Why Theory is Needed
• Often it does work for practical sample
sizes.
• Can reveal properties that are universally
valid: simulation studies are limited to the
scenarios investigated.
• Theory can lead toward methodological
solutions (Cook and Kosorok, 2004 JASA).
• Theory can drive scientific discovery.
• Some results are beautiful.
Data Mining Versus Inference
• Data mining is summarizing and
representing data no matter how
complicated
• Inference is determining valid measures of
uncertainty
• Patterns obtained from data mining can be
misleading
• Inference without data mining may miss
important structure
The Core of Statistics
• Statistics is the science of science
• How do we learn from our world and draw
meaningful and valid conclusions from it?

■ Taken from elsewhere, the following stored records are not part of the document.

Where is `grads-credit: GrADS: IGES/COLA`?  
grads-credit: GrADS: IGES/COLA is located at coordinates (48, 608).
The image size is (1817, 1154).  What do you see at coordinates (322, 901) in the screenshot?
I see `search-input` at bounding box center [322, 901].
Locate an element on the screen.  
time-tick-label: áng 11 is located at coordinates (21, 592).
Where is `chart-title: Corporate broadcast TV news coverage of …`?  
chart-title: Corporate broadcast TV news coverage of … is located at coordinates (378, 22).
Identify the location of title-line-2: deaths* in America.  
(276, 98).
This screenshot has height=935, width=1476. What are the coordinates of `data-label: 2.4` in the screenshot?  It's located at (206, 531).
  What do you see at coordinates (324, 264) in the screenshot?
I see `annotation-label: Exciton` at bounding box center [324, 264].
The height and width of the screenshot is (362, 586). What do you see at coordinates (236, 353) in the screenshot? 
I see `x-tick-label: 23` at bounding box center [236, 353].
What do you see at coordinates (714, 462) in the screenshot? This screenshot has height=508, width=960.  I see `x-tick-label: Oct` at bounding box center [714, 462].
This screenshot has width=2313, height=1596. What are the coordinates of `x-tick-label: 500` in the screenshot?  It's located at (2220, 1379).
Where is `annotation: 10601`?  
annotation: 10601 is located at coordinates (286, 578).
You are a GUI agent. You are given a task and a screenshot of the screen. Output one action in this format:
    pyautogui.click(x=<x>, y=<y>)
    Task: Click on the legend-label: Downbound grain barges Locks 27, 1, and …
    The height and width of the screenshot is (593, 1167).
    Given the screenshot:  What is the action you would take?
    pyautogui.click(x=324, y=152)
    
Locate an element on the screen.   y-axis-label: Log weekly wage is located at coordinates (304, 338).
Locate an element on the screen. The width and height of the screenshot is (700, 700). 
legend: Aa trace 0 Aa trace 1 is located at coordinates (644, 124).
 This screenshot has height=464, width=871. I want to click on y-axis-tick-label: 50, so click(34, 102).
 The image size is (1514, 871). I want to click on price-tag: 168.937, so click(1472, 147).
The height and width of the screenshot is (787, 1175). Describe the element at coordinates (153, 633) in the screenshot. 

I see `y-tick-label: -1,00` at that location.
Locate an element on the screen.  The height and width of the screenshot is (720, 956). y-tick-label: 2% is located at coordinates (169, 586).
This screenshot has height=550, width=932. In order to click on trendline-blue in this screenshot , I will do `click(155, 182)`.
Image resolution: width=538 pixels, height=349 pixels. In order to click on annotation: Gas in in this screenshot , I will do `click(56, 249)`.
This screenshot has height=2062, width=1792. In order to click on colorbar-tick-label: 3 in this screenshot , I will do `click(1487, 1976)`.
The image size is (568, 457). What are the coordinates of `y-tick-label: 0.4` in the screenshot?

• Need both data mining and valid inference
• Requires a unique kind of intuition
• Needs many different intellectual
perspectives
• One of the most challenging of all fields
Everyone Needs Core Literacy
• All statisticians need to know enough theory to
have core literacy about statistics and to be able
to problem solve
• All statisticians need to know enough about
applications to know what is important
• All biostatisticians need to know enough
statistical methods to be useful in practice
• The purpose of a Ph.D. in Biostatistics is to
enable the creation of new methodology
Semiparametric Inference
• The study of statistical models with
parametric and/or nonparametric parts
• Can achieve trade-off between scientific
meaning and model “robustness”
• Estimation and inference are often hard
• There exists an efficiency bound for
parametric and some nonparametric parts
• NPMLE, testing and estimating equations
Empirical Processes
• Tools for complex model inference and
high dimensional data
• Can determine universal properties of
semiparametric methods:
– Consistency
– Rate of convergence
– Limiting distributions
– Valid inference (empirical process bootstrap)
• Empirical processes are everywhere
The Road Ahead
• Whatever you choose to do, the core
statistical theory classes will help you.
• Be patient as your learn.
• Be willing to work hard (struggle is good).
• It takes many different kinds of thinkers
with different learning styles.
• There are important discoveries to be
made in both applications and theory.